Наташа погладила его по голове, как гладят маленьких детей.
- Не волнуйся. Всё будет хорошо. Я знаю, ты должен ненавидеть эту дверь, у которой провёл столько часов…
Сергей запротестовал:
- Нет-нет. Я ненавидел отца. Он входил и выходил через эту дверь, не замечая меня. Я, собственно, и двери-то не видел, только его. Ты не можешь себе представить, каким он был хорошим отцом До… той ночи. Кстати, удивительно, что я понимал это уже тогда. Он был одновременно - другом, старшим братом, спорщиком, болельщиком любимой команды… Всем, чем угодно, без примеси высокомерия, пошлости… Никогда не бывало, чтобы ему не хватало на меня времени или сил. А ведь ему было нелегко - без матери…

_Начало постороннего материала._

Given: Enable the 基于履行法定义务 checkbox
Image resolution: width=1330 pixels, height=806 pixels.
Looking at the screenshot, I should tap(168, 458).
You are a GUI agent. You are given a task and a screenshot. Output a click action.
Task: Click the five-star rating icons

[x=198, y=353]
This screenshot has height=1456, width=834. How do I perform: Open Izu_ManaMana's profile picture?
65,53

- Кстати, - сказала Наташа, - твоя мать погибла, когда тебе было…
Сергей всё глубже погружался в воспоминания.
- Что-то около года… Все эти бессонные ночи, бутылочки, прогулки, болезни - всё было на нём. Но он смог сделать так, что я никогда в жизни не задумался о нехватке материнского тепла. Никогда - даже после той ночи.
- А ты напишешь о ней? - спросила Наташа.

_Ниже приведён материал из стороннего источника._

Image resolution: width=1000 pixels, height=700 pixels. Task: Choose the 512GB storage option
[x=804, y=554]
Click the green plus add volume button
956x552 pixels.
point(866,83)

- Что? - Казалось, мысли его витали где-то далеко-далеко. - Да, наверно, но там ничего интересного не было. Ты же всё знаешь. Я должен был вернуться из театра в одиннадцать вечера, провожал какую-то девочку и пришёл домой около половины первого. Отец демонстративно выдвинул ногу вперед, произнёс монолог вроде того, что тут описан, - Сергей ткнул в тетрадку, но чуть более правдоподобно, сунул мне в руки моё свидетельство о рождении и денег - довольно, кстати, много - и выставил за дверь. Я часа три в неё звонил, вответ - тишина, потом пошёл спать на вокзал, на завтра всё это повторилось и продолжалось так недели две или три без изменений. На лестнице он делал вид, что я - пустое место. В конце концов мне всё надоело, перекипело, окаменело, деньги кончились, и я ушёл - в настоящую ночь. И жил в ней, - Сергей улыбнулся, - пока не встретил тебя.
Он сказал ей не всю правду. Он не сказал, где беседовал с отцом и что отец не выставлял его, а предлагал кое-что другое, но Сергей сам предпочел улицу.
Наташа задумчиво качала головой.
- А завтра блудный сын возвращается…
- Блудный - от слова "блуд", - сказал Сергей, - всё-таки я не блудный.
- А какой? - Она стряхнула оцепенение и кокетливо качнула бедром.